Dataset items:
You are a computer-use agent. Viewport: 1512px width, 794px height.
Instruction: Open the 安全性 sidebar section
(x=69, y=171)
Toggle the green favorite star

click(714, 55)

Work to be completed = Output all records exactly, with nothing added or dropped.

Solution for this exercise =
You are a computer-use agent. Viewport: 1512px width, 794px height.
Instruction: Open the 安全性 sidebar section
(x=69, y=171)
Toggle the green favorite star

click(714, 55)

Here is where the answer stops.